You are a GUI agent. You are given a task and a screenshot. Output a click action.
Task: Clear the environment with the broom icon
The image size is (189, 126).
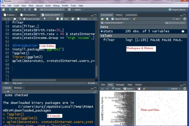(134, 19)
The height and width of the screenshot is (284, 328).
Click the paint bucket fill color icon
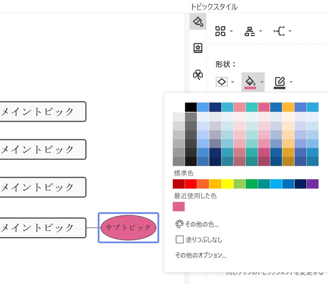pos(250,82)
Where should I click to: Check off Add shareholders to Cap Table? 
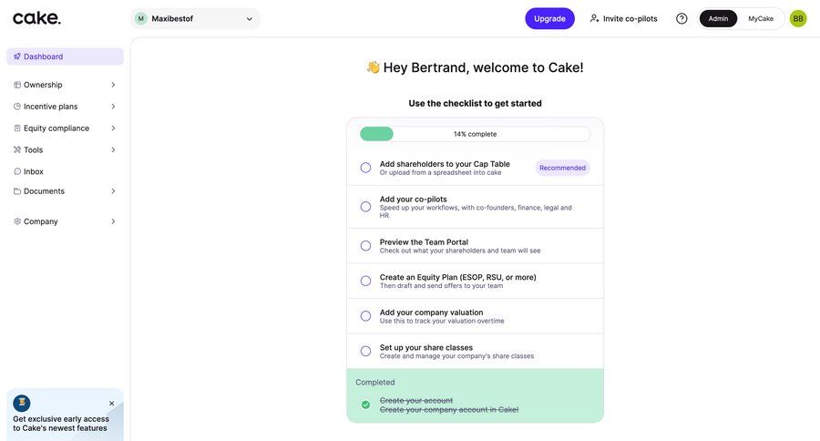pyautogui.click(x=365, y=168)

————————

Requirements:
Rewrite all the lines above, swapping "icon" for "button" wherever it occurs and changing nothing else. Omit the pictures from your answer.

Response to the task:
You are a GUI agent. You are given a task and a screenshot. Output a click action.
Task: Clear the environment with the broom button
The image size is (189, 126).
(134, 19)
The height and width of the screenshot is (284, 328).
Click the paint bucket fill color button
pos(250,82)
Where should I click to: Check off Add shareholders to Cap Table? 
pyautogui.click(x=365, y=168)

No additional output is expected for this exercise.